Before his hot streak, Connor had gone six games without a point.
"He had that little block there where he wasn't scoring," Maurice said. "He seems to me that he's relaxed a little bit when the puck is on his stick.
"Confidence for any player is such an important thing and can't be given to anybody. You get one and then all of a sudden you get that good feeling and then you attach that good feeling to some really good play. He'd been playing very, very well and not scoring, so he wasn't very far off it. A little bit of confidence and away he goes."
The 17th pick in the 2015 NHL Draft said he didn't know why he's gotten hot.
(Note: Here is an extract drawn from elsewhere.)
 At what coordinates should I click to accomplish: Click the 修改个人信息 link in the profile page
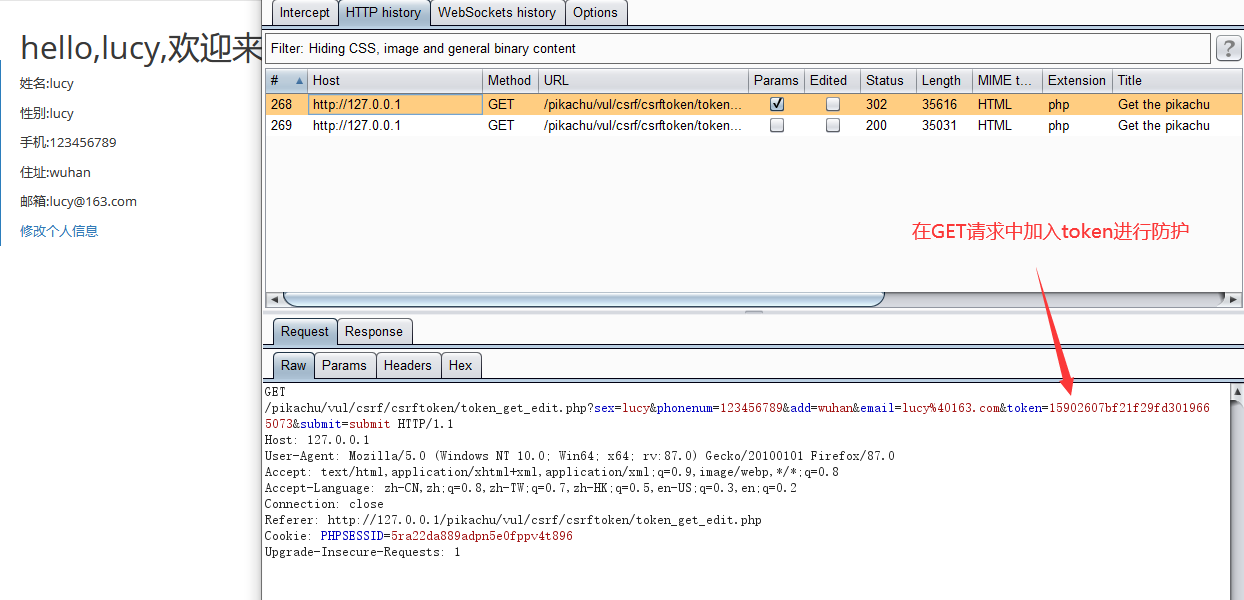tap(58, 230)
"I couldn't tell you," he said. "If I knew I'd be doing it every time. I'm trying to focus on the little things. I think that translates for our whole line. We're doing those things well defensively, and we'll get our chances and eventually we'll bury them."
The Jets (45-19-10) are 4-0-0 on their six-game homestand and are six points behind the first-place Nashville Predators in the Central Division; they host the Predators on Sunday (7 p.m. ET; SN360, SNE, SNO, SNP, FS-TN, NHL.TV). Winnipeg has reached 100 points for the first time in franchise history. The Jets had 99 points in 2014-15, their only Stanley Cup Playoffs appearance since the franchise relocated from Atlanta in 2011.
"Yeah, you'd take that," Maurice said of his team's performance. "You'd be pleased with it. There's not really a place for us to reflect, we're in the middle of the season. We've played well."